L’abandon du Père ressenti par Jésus était justement ce qui l’angoissait à mourir dans le jardin. S’il n’y a pas eu de rupture entre les trois personnes de la trinité, nous pouvons malgré tout dire qu’un bouleversement a eu lieu dans le cœur de Jésus.
Jésus a toujours fait la joie de son Père, de toute éternité il a été le rayonnement de sa gloire. Du baptême en passant par la transfiguration devant les disciples, et même Moïse et Élie rassemblés pour l’occasion, Jésus a pu entendre les mots que tout fils voudraient entendre de son père : tu es mon fils bien aimé, celui en qui j’ai mis toute ma joie. Mais dans le langage biblique cela va plus loin que cela. Par ces mots le Père a redit au Fils toute son importance, par ces mots le Père a rappelé au Fils sa mission autant que son identité, son identité autant que sa mission. Et par cette gloire qui l’environnait au moment de la transfiguration, Jésus était avec le Père.
L’entendre s’approprier (et bien plus que cela !) la question du psaume 22 sonne comme une trahison mais non, c’est bien cet abandon que Jésus était venu vivre pour nous sauver de la mort. Il était né pour ça. Pendant ces heures de souffrance, le Fils bien aimé en qui le Père avait mis toute sa joie est devenu péché du monde à ces mêmes yeux. Et Dieu a les yeux bien trop purs pour voir le mal… (Habacuc 1.13). Ainsi Jésus a souffert seul jusqu’à ce que ce cri vienne remplir l’atmosphère devenue trop pesante du silence du Père.

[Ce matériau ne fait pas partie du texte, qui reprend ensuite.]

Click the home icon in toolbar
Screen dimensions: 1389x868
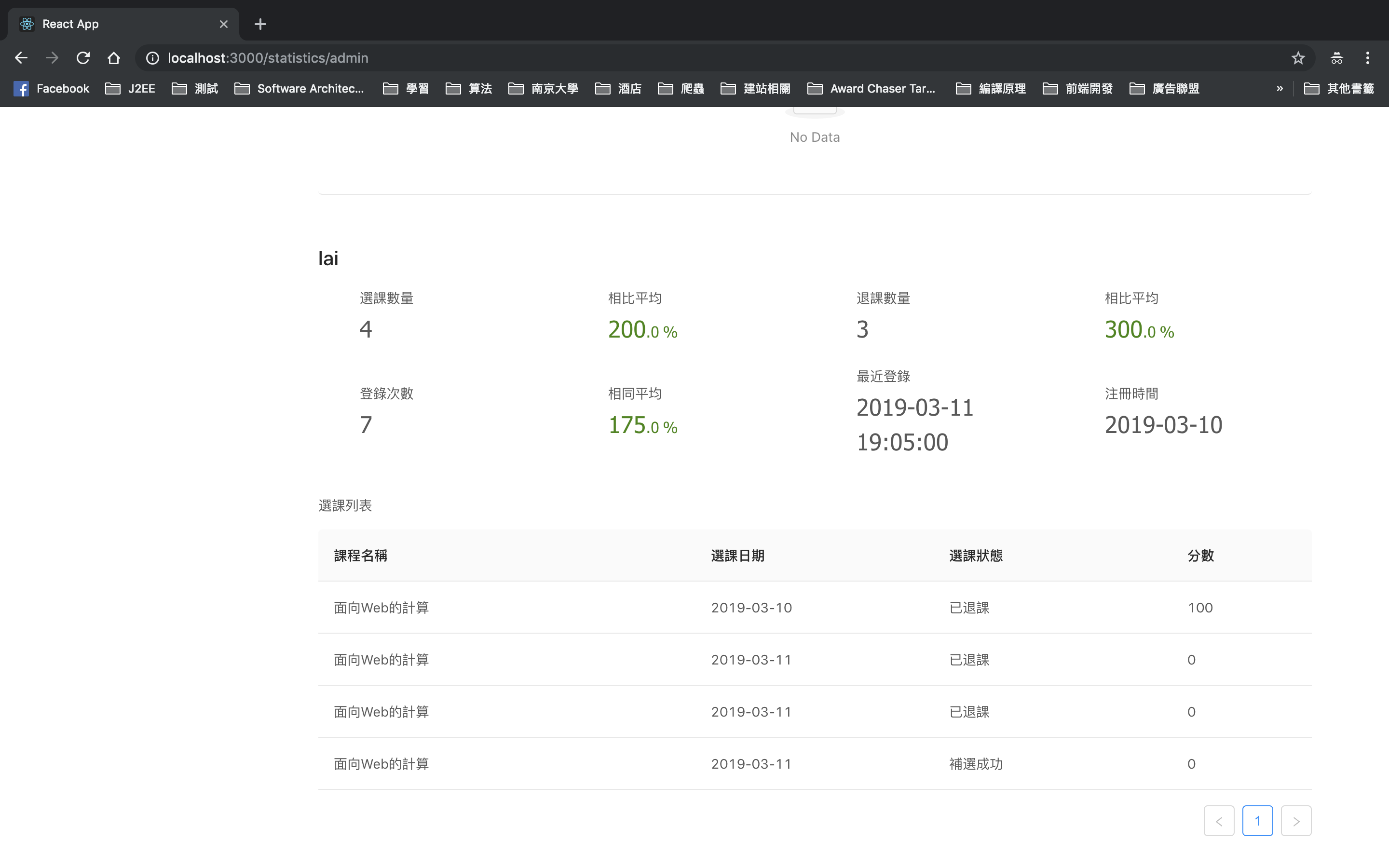click(x=114, y=58)
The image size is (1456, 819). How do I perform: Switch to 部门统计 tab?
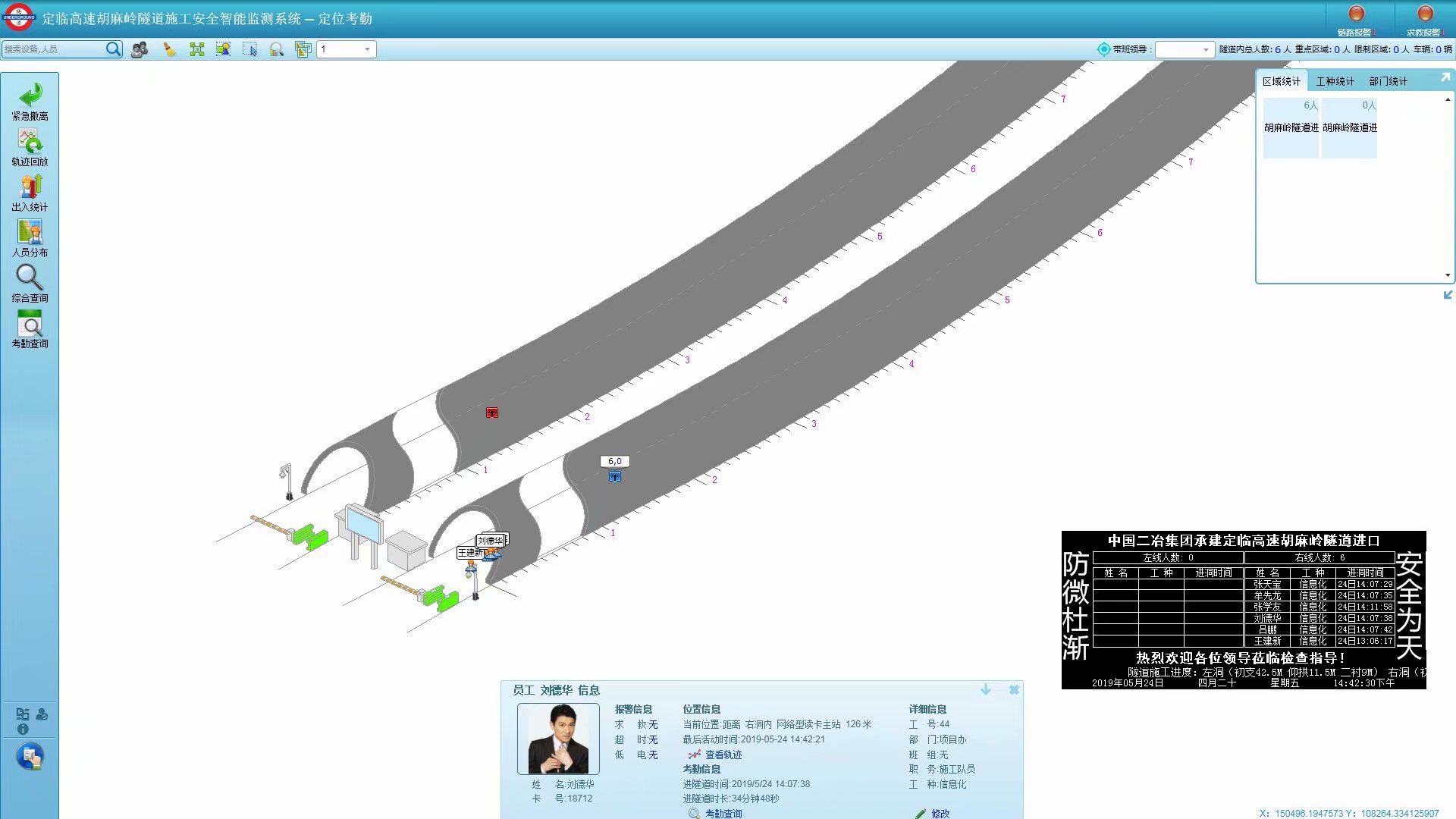click(1388, 81)
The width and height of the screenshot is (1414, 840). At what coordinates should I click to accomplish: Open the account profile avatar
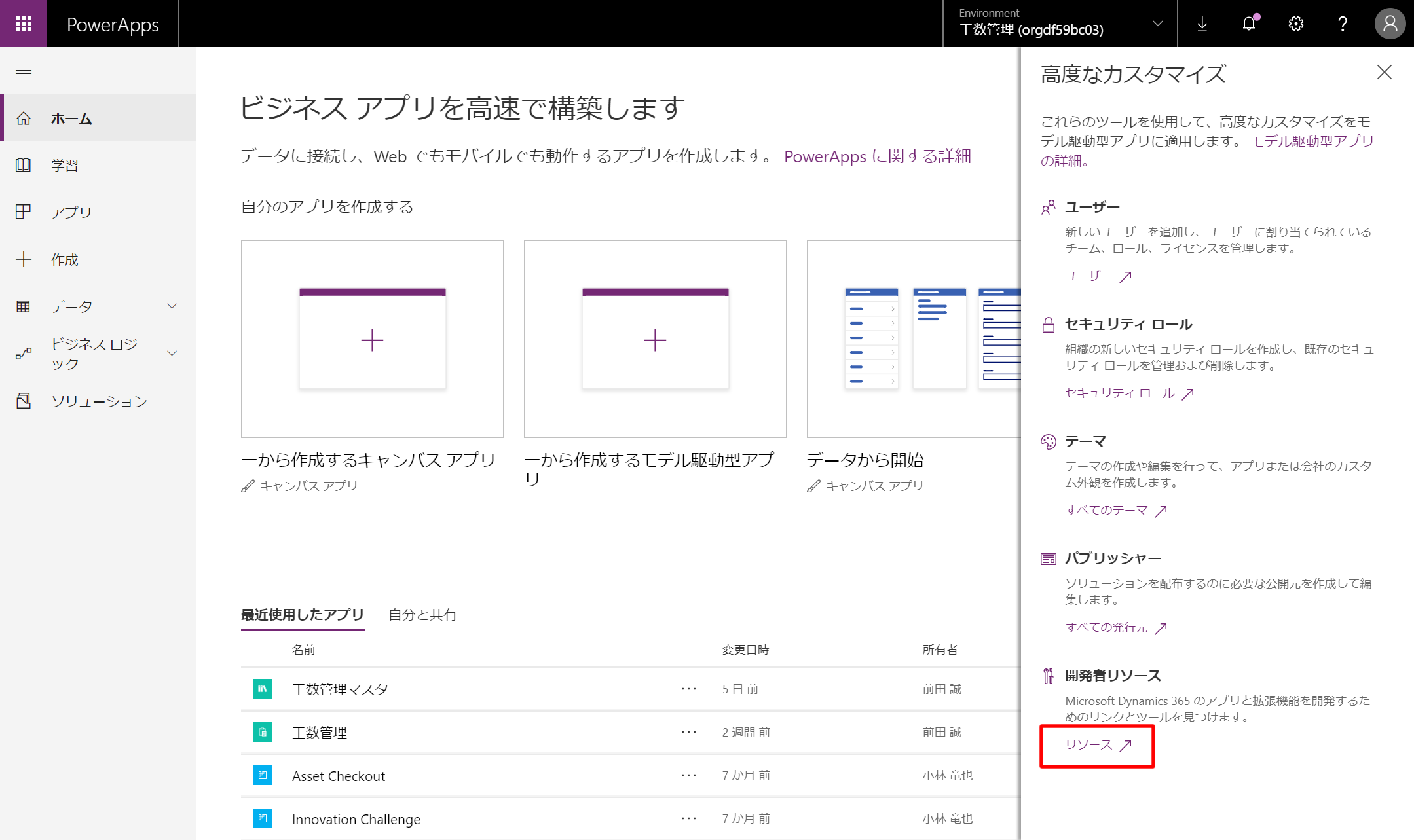pos(1390,24)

Du Père ? Sur la croix et abandonné, il semble que Jésus n’arrive plus à le percevoir ainsi, preuve du déchirement intérieur qui vient d’avoir lieu.
À tous les « Père » prononcés par Jésus dans l’Évangile, à tous les « Mon Père » entendus par les foules écoutant les enseignements de Jésus suivent un douloureux « Mon Dieu, mon Dieu ». Bien que la foi demeure et que Jésus n’ait pas totalement perdu de vue le Seigneur, quelque chose a donc réellement changé et c’est là, je crois, que s’exprime avec la plus grande profondeur, le mystère lumineux de l’amour de Dieu pour nous en Jésus.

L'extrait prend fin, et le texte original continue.